Please, Come Back

by Izzy_Grinch



Category: Dragon Age (Video Games), Dragon Age II, Dragon Age: Inquisition
Genre: Adamant Fortress, Angst, Best Friends, Blue-Purple Hawke, Caring Varric, Epic Bromance, Epic Friendship, Established Relationship, Everybody Lives, Forehead Touching, Gen, Gentle Kissing, Hawke stays in the Fade, Hugs, Insomnia, M/M, Post-Here Lies the Abyss, Purple Hawke, Romance, Sleep Deprivation, Sleepy Cuddles, and safely comes back to Varric, worried Varric, you will probably cry a lot tho
Language: English
Status: Completed
Published: 2017-11-12
Updated: 2017-11-12
Packaged: 2019-02-01 11:57:54
Rating: Teen And Up Audiences
Warnings: No Archive Warnings Apply
Chapters: 1
Words: 2,670
Publisher: archiveofourown.org
Story URL: https://archiveofourown.org/works/12704535
Author URL: https://archiveofourown.org/users/Izzy_Grinch/pseuds/Izzy_Grinch
Summary: Garrett Hawke is an essential part of his life. He doesn't want, he won't, he refuses to imagine what his existence can turn into if this part is removed. But somewhere deep inside he knows that one day it may happen.





	Please, Come Back

**Author's Note:**

  * A translation of [Вернись](https://archiveofourown.org/works/12092217) by [Izzy_Grinch](https://archiveofourown.org/users/Izzy_Grinch/pseuds/Izzy_Grinch). 

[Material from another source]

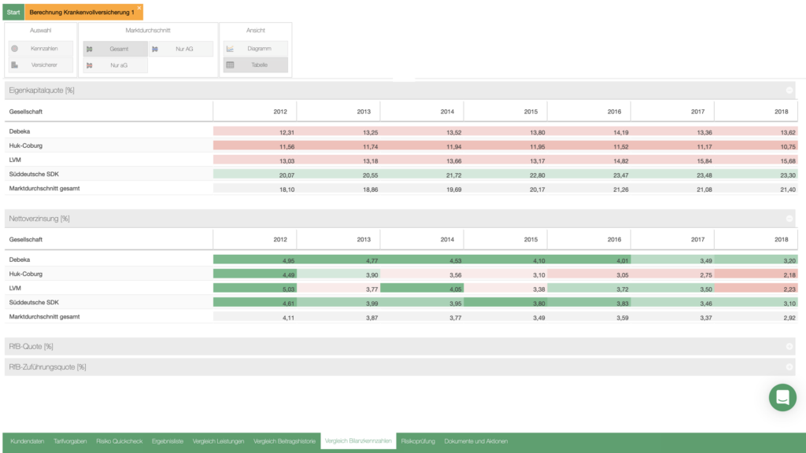This screenshot has width=806, height=453.
Task: Click the Diagramm chart icon
Action: (x=230, y=49)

_I wrote these words down_

_To tell you all the things_

_I should’ve said so long ago._

Alter Bridge − You Will Be Remembered

Varric has trouble sleeping. He goes to bed way past midnight, letting the candles burn away until their dry paraffin reek makes his head throb; he tries to keep his mind busy, staining pages and his fingers with inks, and the lines crawl down the sheet, as if intending to escape it, but Varric knows he can write much more, and so he dips the quill into the bottle, where the night is swirling, obedient to his will.

He falls asleep, severely exhausted, tossing and turning for so long it feels like eternity, and wakes up even to the tiniest sound to suddenly dive into the dull blackness, like tripping over a high threshold, and emerge from it while the city is still dark and lying in a sweet slumber. He breaks out in a cold sweat if there’re shouts behind his door. He awaits for someone to call for him, to call for every living soul of Kirkwall − but first and foremost to call _for him_ because something bad has happened to Hawke.

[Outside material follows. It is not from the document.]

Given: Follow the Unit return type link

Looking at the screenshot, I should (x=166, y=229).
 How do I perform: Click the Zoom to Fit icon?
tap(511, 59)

However, Hawke always makes it out alive. Garrett Hawke can’t be crashed by swords, poisoned arrows, deaths of his relatives; Varric knows it, Varric has seen it. And every time Varric forgets it, watching Hawke stumbling into the room, slipping down the wall carefully and asking to not mind the dagger stuck in his shoulder until Anders shows up. He is the liveliest of them all, he is more alive than the life itself, overflowing him; he jokes that he’s traded the dragon’s longevity from Flemeth for just a kiss, and then he bends over a bucket to let the blood pour from his mouth and not spatter the carpet. He smiles with his lips carmine-red, puts them to Varric’s temple and says he’s gonna be alright.

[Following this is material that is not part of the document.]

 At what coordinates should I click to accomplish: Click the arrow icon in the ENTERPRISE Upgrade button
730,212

When they are showered by the restless sea waters on the salted shores; when they are reviled by the indolent punks on the dirty backstreets; or surrounded by dampness and mustiness somewhere under the city; or beaten by the rocks of the demolished golems on the Deep Roads − then Varric’s heart is not that heavy. He sees Hawke, and he notices the danger, crawling upon them, and he knows exactly how to protect the first and avoid the second. He _can actually do_ something. When Hawke leaves without him, Varric is devastated by his own helplessness.

It’s four in the morning or, maybe, five; he sits up in his bed, hearing the stomp of the iron-shod boots. It comes closer, and closer, and then it passes by and moves away along the corridor. He knows, of course, the kind of steps he’s expecting so eagerly, for he knows these steps by heart, like a melody from the childhood, or the raindrops whispering on the roof, or something else, even more natural and familiar. He knows, but heeds unwillingly for every other sound. It can by anything, from patrolling with guards and doing the night raids to fighting with Tal-Vashots and searching for the insane slaver; it can be anything when Hawke drops by in the evening to snatch a dinner, all fidgety and too loud about his plans; when he swallows his breakfast on the run and with a crumbling flatbread in his hand waves off any help from Varric, saying that Fenris is just enough for the mission.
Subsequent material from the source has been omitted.